The Death of Writing as a Career?

Interesting post, on FB of all places.

Richard Russo, "An Open Letter to My Fellow Authors"

Excerpt: 
What the Apples and Googles and Amazons and Netflixes of the world all have in common (in addition to their quest for world domination), is that they’re all starved for content, and for that they need us. Which means we have a say in all this. Everything in the digital age may feel new and may seem to operate under new rules, but the conversation about the relationship between art and commerce is age-old, and artists must be part of it. To that end we’d do well to speak with one voice, though it’s here we demonstrate our greatest weakness. Writers are notoriously independent cusses, hard to wrangle. We spend our mostly solitary days filling up blank pieces of paper with words. We must like it that way, or we wouldn’t do it. But while it’s pretty to think that our odd way of life will endure, there’s no guarantee.
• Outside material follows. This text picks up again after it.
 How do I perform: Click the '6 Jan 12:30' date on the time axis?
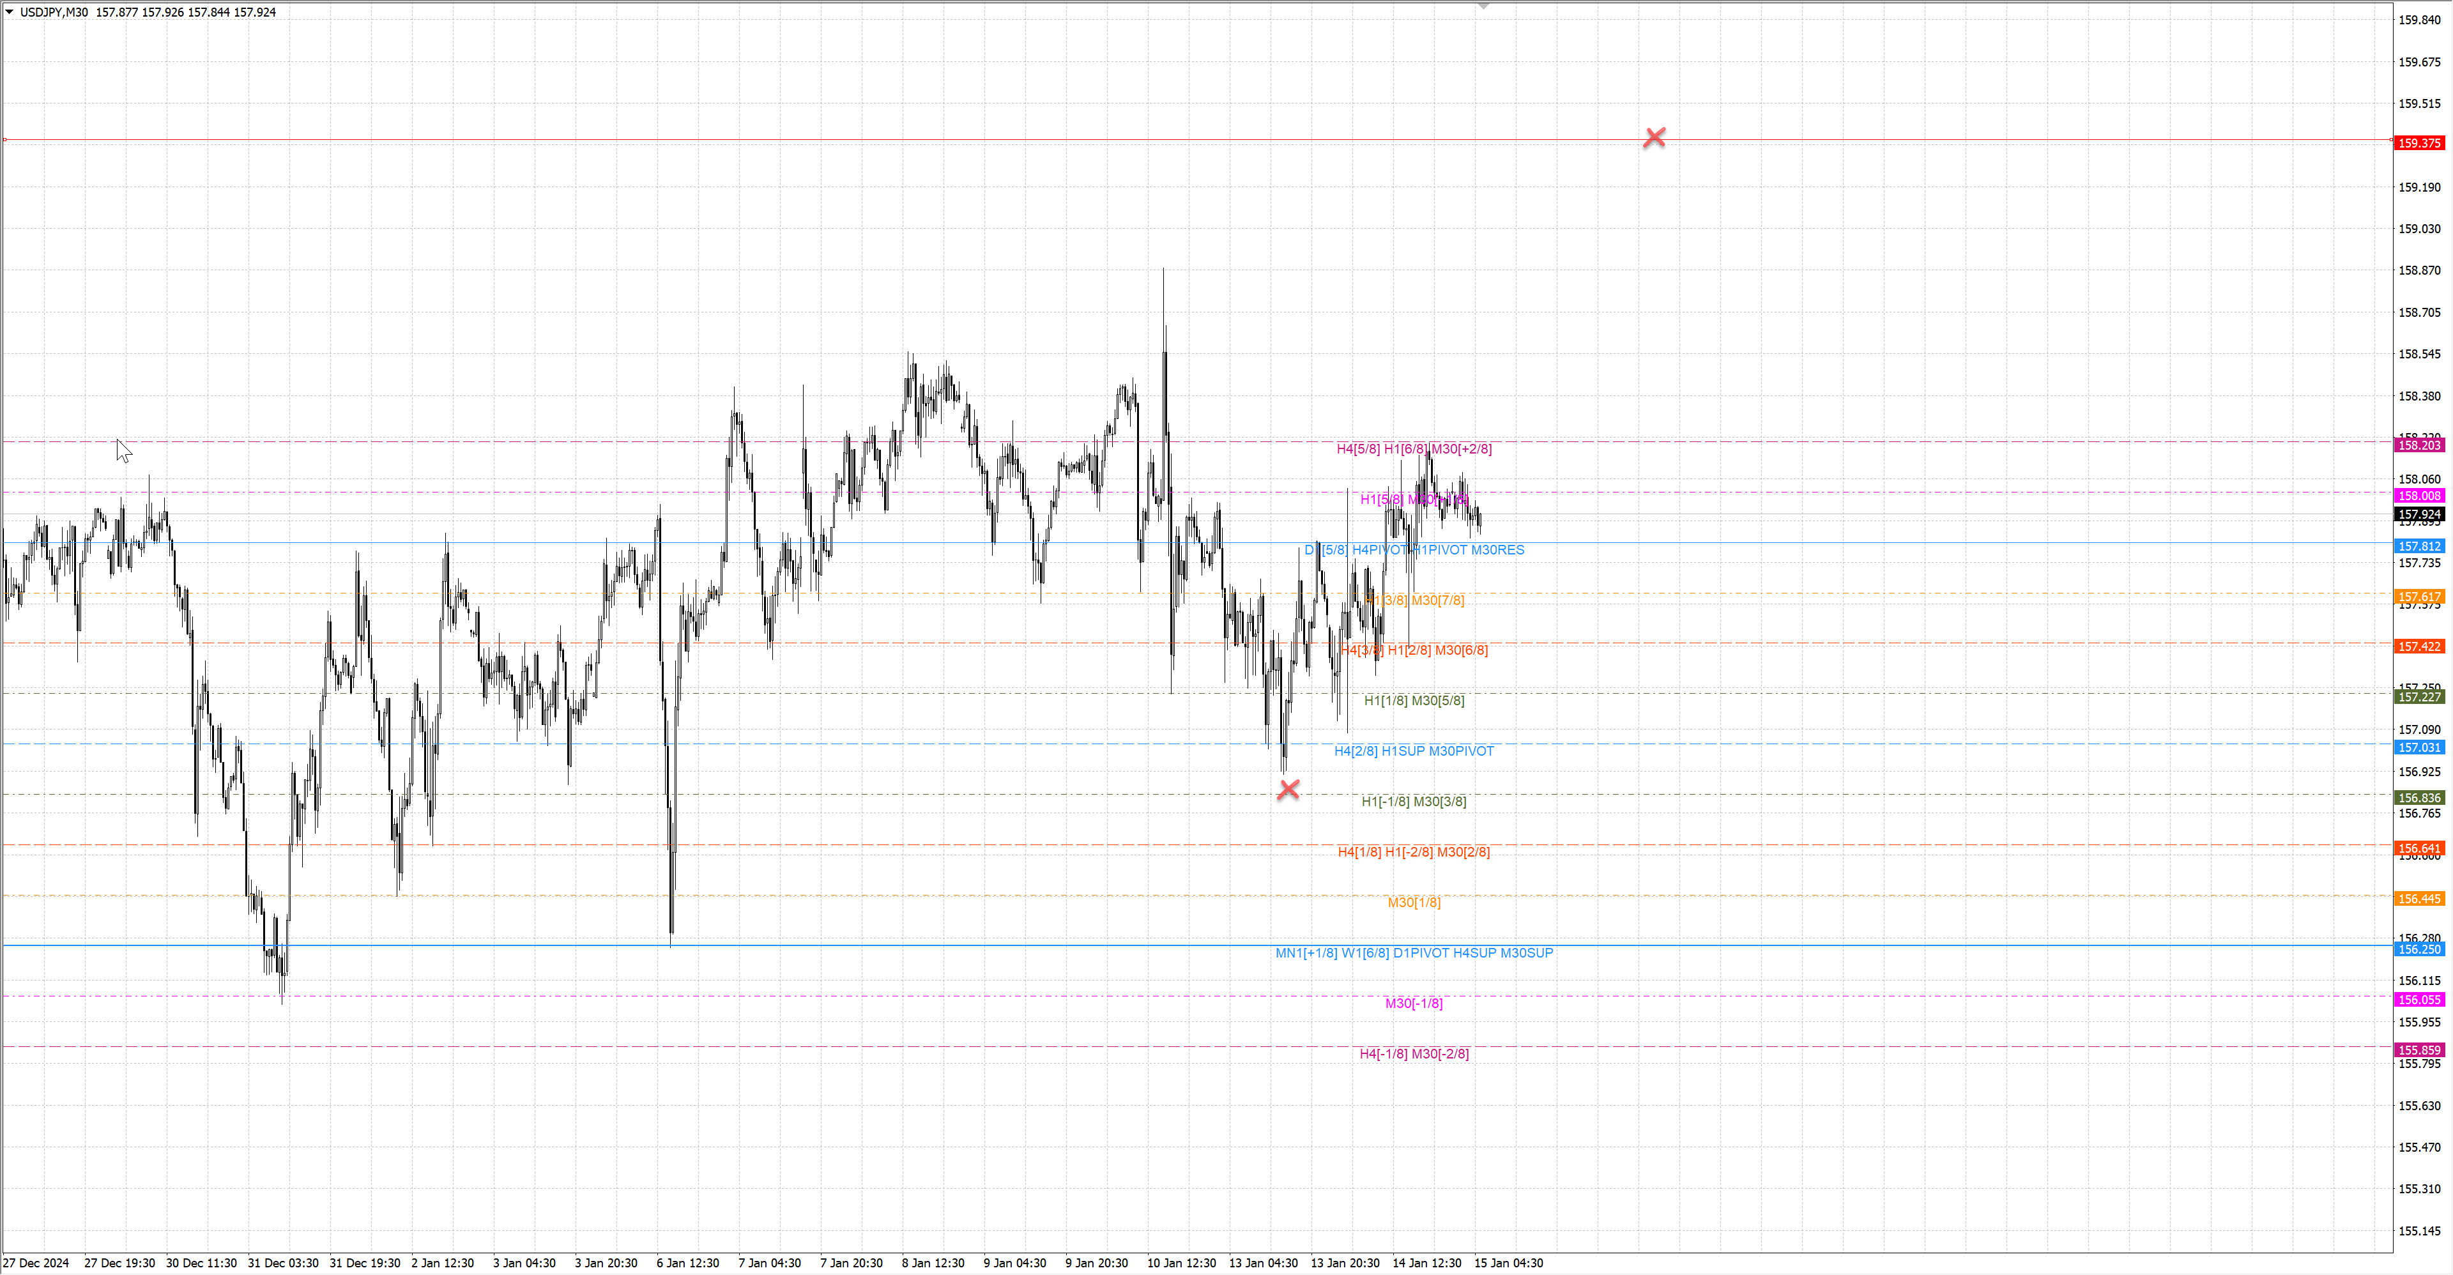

The writing life is ours to defend.

ATSRTWT 

Nod to Pietro PC

2 comments:

windwheel said...

Dreadful.
In India, the leading 'Libertarian' writer, Gurcharan Das, as well as some wannabees, opposed the end of price discrimination in publishing.
(Vide- http://socioproctology.blogspot.co.uk/search?q=publishing+dicks)
Authors oughtn't to be paid for their books but for writing. Otherwise you get the same book in a slightly different guise every couple of years whereas, on the other model, there is a lot of market discovery going on- which is what language is for.
'Only stupid people read'.

Tom said...

Dreadful!
He wants artists/writers "to speak with one voice"! Why then would we need more than one? Next, he complains to these artists that they are "hard to wrangle". Apart from BDSM fantasies, who in hell wants to be wrangled?

Yes, the world is changing.Resisting that is futile. The way to handle change is to LEAD it!